EIGHTH.—On the same day he came back with another portion of gold and ornaments of cornheads and pieces of effigies of animals, weighing four thousand seven hundred and four dollars.
The sum of these eight bringings amounted to 278,174 gold dollars or Spanish ounces. Multiplied by sixteen gives $4,450,784 silver dollars. Deducting the royal fifth—$985,953.75—left $3,464,830.25 as Toledo’s portion.
Even after this great haul, effigies of different animals of gold were found from time to time. Mantles also, adorned with square pieces of gold, as well as robes made with feathers of divers colors, were dug up. There is a tradition that in the huaca of Toledo there were two treasures, known as the great and little fish. The smaller only has been found.
Between Huacho and Supe, the latter being 120 miles north of Callao, near a point called Atahuanqui, there are two enormous mounds, resembling the Campana and San Miguel, of the Huatica valley, soon to be described. About five miles from Patavilca (south and near Supe) is a place called “Paramonga,” or the fortress. The ruins of a fortress of great extent are here visible; the walls are of tempered clay, about six feet thick. The principal building stood on an eminence, but the walls were continued to the foot of it, like regular circumvallations; the ascent winding round the hill like a labyrinth, having many angles, which probably served as outworks to defend the place. In this neighbourhood much treasure has been excavated, all of which must have been concealed by the pre-historic Indian, as we have no evidence of the Incas ever having occupied this part of Peru after they had subdued it.

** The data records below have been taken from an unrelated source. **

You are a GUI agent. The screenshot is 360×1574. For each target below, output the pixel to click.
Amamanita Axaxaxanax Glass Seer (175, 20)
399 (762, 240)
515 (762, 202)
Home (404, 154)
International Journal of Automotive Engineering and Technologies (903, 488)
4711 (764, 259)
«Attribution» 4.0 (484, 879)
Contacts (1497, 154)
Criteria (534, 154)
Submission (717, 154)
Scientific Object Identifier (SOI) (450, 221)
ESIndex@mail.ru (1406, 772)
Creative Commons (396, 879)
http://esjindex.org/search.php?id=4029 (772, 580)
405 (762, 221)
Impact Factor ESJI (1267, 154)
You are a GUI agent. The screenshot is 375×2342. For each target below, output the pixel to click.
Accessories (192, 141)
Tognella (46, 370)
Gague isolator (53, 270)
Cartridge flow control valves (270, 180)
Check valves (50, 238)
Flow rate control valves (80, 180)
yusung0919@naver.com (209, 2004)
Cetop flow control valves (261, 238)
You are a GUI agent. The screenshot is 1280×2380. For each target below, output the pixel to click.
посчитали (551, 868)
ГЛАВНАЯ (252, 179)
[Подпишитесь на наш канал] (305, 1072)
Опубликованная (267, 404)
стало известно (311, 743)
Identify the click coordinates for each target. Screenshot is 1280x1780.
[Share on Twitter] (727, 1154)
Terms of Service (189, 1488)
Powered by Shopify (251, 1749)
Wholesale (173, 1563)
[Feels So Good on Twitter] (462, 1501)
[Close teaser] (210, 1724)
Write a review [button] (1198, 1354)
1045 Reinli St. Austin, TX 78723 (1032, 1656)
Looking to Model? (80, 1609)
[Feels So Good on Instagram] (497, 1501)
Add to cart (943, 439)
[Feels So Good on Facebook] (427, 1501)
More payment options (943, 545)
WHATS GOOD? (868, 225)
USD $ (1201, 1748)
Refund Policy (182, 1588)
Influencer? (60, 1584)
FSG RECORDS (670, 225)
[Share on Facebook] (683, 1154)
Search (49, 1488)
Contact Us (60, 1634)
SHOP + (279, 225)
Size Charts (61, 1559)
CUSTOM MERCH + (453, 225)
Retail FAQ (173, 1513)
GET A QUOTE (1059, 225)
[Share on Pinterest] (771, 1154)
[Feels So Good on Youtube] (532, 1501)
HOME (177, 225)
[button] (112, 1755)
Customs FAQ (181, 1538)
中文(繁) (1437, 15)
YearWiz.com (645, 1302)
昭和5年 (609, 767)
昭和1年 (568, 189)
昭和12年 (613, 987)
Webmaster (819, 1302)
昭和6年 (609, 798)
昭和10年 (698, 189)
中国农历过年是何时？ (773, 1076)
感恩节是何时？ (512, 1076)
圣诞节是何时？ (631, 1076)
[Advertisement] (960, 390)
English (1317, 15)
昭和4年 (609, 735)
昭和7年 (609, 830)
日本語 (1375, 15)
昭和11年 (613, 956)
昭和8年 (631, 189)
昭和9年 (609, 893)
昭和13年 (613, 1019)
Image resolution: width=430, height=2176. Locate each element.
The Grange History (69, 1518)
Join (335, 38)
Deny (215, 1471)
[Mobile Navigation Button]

. . . . . Just before reaching Ancón, the railroad runs through an immense burying-ground or “huaca.” Make a circuit of six to eight miles, and on every side you see skulls, legs, arms, and the whole skeleton of the human body, lying about in the sand. . . . .
At Pasamayo, 14 miles further “down north,” on the seashore, is another great burying ground. Thousands of skeletons lie about, thrown out by the treasure-seekers. It has more than a half mile of cutting through it for the Ancón & Chankay R.R. It extends up the face of the hill from the seashore to the height of about 800 feet. . . . . . . . . . . Whence came these hundreds and thousands of peoples who are buried at Ancón? . . . Time and time again the archaeologist finds himself face to face with such questions, to which he can only shrug his shoulders and say with the natives, “Quién sabe?” Who knows? . . . .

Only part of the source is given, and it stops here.